Día: 20 marzo, 2019

♠ Una Mentira Mas…


Una mentira más…

Noches en silencio, susurrando a la luna las dudas de mis días, una lágrima cae, desconozco si acelera mis sentidos o hace que mi corazón lata más despacio ante el miedo incesante de tus caprichos…

Camino apaciguadamente, el clima otoñal
confunde mis sentidos, la tibieza mañanera no coincide con el frío atardecer, pero juntos conjugan el típico frescor asaltando la madrugada.

El gélido veraniego se aplaca en otoño para renacer en diciembre…, y yo aquí, paseando por las calles de tierra rojiza, las manos en los bolsillos de una campera de media estación, mis ojos se alzan hacia el firmamento, sonrío sin ganas y mis oídos despiertan ante el característico sonido de hojas secas, cuáles indefensas, van muriendo bajo mis pies… De pronto, se escucha el chasquido del agua, chocando contra el refulgente brillo de mis zapatos, miro hacia abajo, encontrándome con el natural espejo formado por un charco, está en movimiento y al detenerse, enfrento mi rostro, distingo esa lágrima, producto de tu abandono, vuelvo a sonreír, continuo el sendero que me llevará al río…

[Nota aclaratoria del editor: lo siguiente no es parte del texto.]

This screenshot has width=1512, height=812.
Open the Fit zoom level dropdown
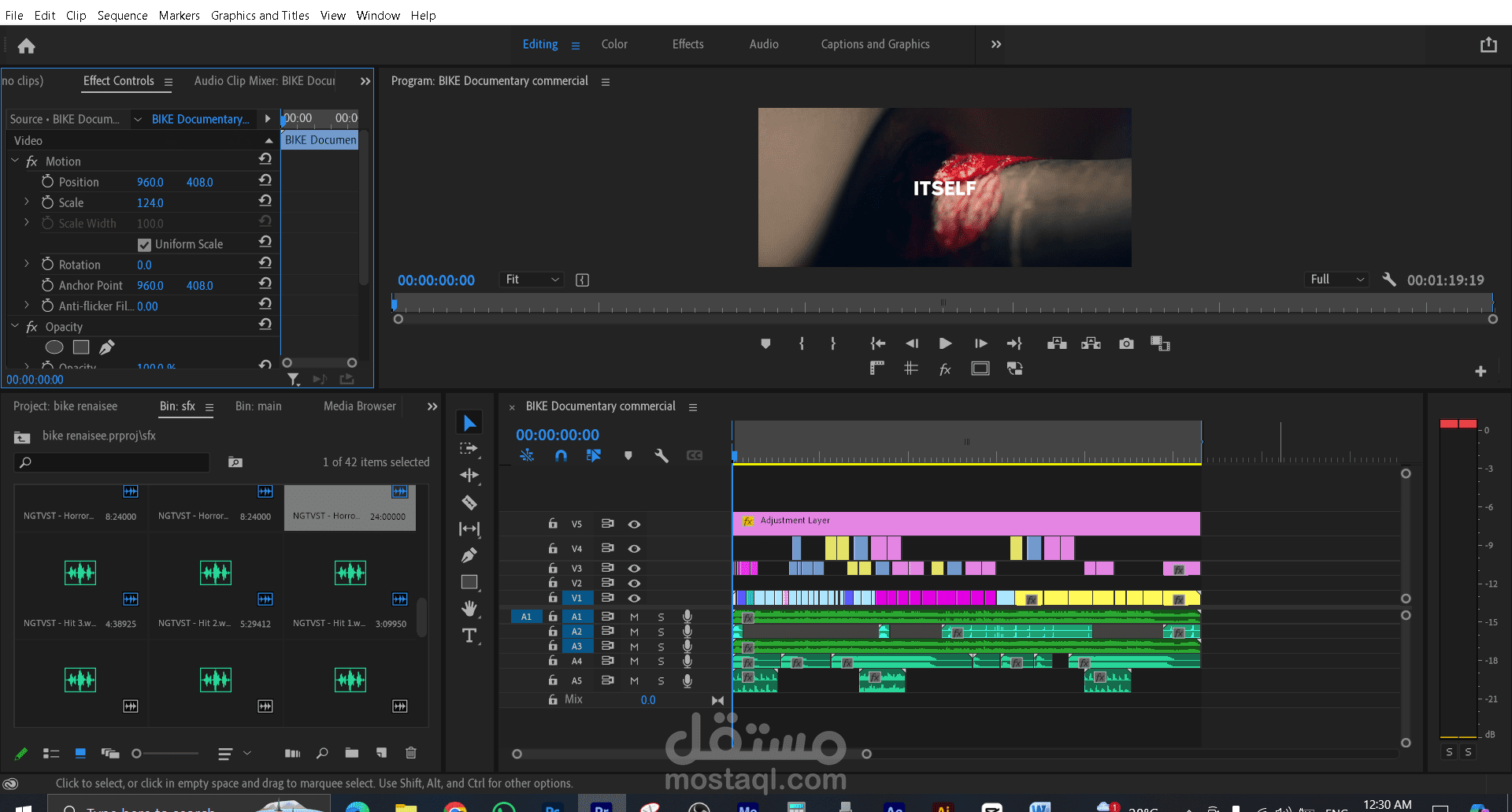(532, 280)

Ese camino que tantas veces recorrimos juntos, te gustaba caminar de noche, solías decirme que, mis manos tibias eran la poesía perfecta frente al frío otoñal… Sólo fueron palabras, mentiras vestidas de verdad…

Quizá ya olvidaste la forma en que te agradaba observar la Luna en mis ojos, me mentías y yo te creía, también, constantemente repetías, que, el verde de mis ojos eran las esmeraldas del universo, mi mirada, la brújula que te hacía regresar a nuestra casa y mis manos tu centro…, y yo te creía…

Pero hoy estoy sólo, tus palabras se las llevó el viento, tu melancolía se la darás a algún amante incierto y de tus caprichos, será el dueño cualquier caballero…

Transcurrían miles de años y seré más viejo que el tiempo, pero seguiré caminando por este sendero nuestro, porque, aunque hallas olvidado un juramento, yo recuerdo el temblor de tu entrega…, cuando vibrabas entre mis brazos, de la forma en que me mentías y, sin embargo, yo te creía…

Mil camas ajenas… Mujeres por doquier, pero a ninguna puedo mirar a los ojos cuando llego al vértice del placer…

Te has reído de mi amor y sé que lo seguís haciendo hoy, pero si eso te hace sentir bien, me alegro de ser el payaso que te alegra en tu desdén…

Aunque tengo una pregunta: Si no signifiqué nada en tu vida, ¿por qué me pediste aquello? ¿eso fue verdad o sólo deseabas un trofeo?